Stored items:
= = = =

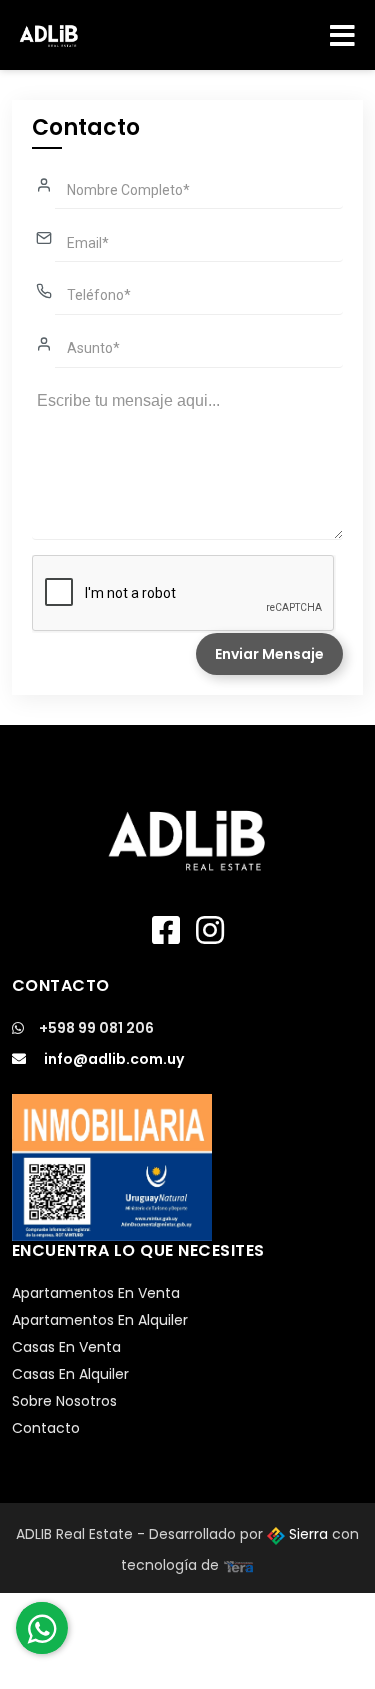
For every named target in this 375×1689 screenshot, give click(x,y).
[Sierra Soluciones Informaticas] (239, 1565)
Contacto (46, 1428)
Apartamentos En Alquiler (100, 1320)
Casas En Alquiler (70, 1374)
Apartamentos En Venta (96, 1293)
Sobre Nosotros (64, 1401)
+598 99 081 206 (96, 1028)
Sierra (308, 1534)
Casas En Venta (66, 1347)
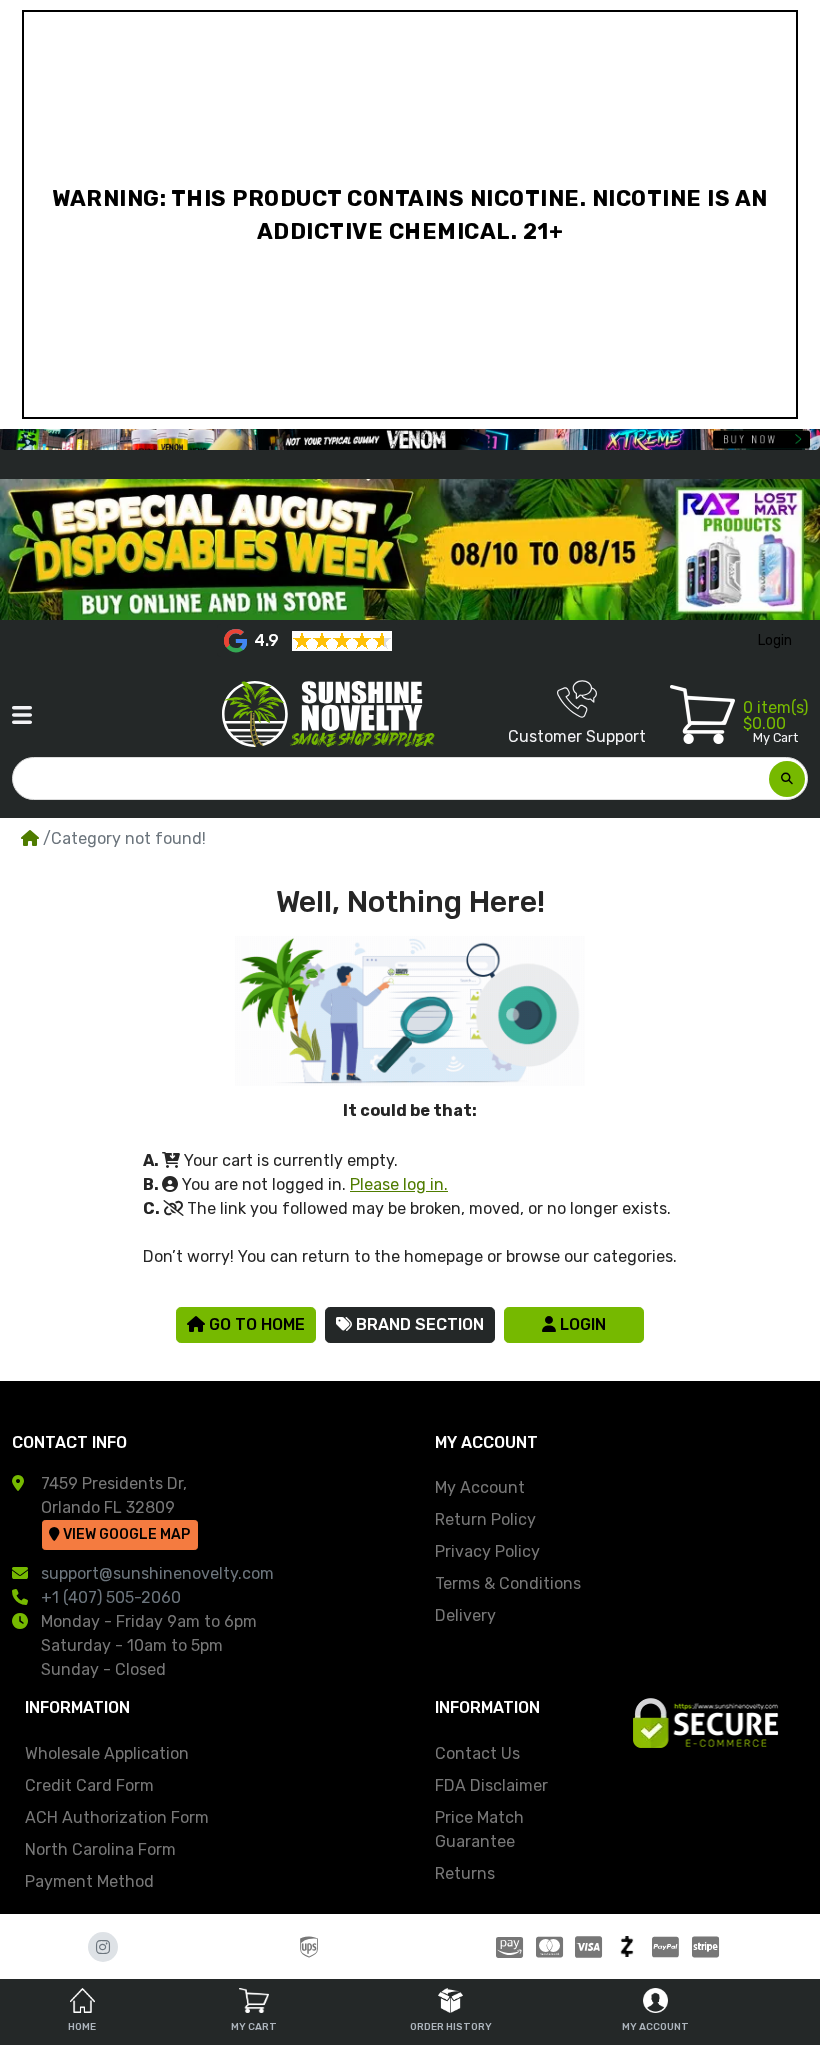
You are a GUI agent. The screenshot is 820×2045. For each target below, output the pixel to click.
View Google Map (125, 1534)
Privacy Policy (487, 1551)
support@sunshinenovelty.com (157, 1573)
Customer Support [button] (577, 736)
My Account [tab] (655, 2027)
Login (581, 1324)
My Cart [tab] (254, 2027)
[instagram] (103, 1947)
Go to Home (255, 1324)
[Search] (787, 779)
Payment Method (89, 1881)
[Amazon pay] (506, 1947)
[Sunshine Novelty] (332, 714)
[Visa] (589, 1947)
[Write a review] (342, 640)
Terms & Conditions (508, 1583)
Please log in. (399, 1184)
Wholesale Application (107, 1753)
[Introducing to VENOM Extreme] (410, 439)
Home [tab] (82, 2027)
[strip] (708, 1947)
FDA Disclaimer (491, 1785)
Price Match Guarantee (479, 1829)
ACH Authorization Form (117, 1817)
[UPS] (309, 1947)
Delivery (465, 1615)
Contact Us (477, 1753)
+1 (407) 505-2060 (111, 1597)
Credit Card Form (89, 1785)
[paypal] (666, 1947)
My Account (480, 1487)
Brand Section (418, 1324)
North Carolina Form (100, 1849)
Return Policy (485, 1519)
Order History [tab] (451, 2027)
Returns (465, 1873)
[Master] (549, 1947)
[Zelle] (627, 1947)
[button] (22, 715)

= = = =

Task: For each line of the data that has the word "target", report that line.

Solution for this exercise:
For every named target in this 375×1689 screenshot, give click(x,y).
You are a GUI agent. The screenshot is 820×2045. For each target below, output the pixel to click.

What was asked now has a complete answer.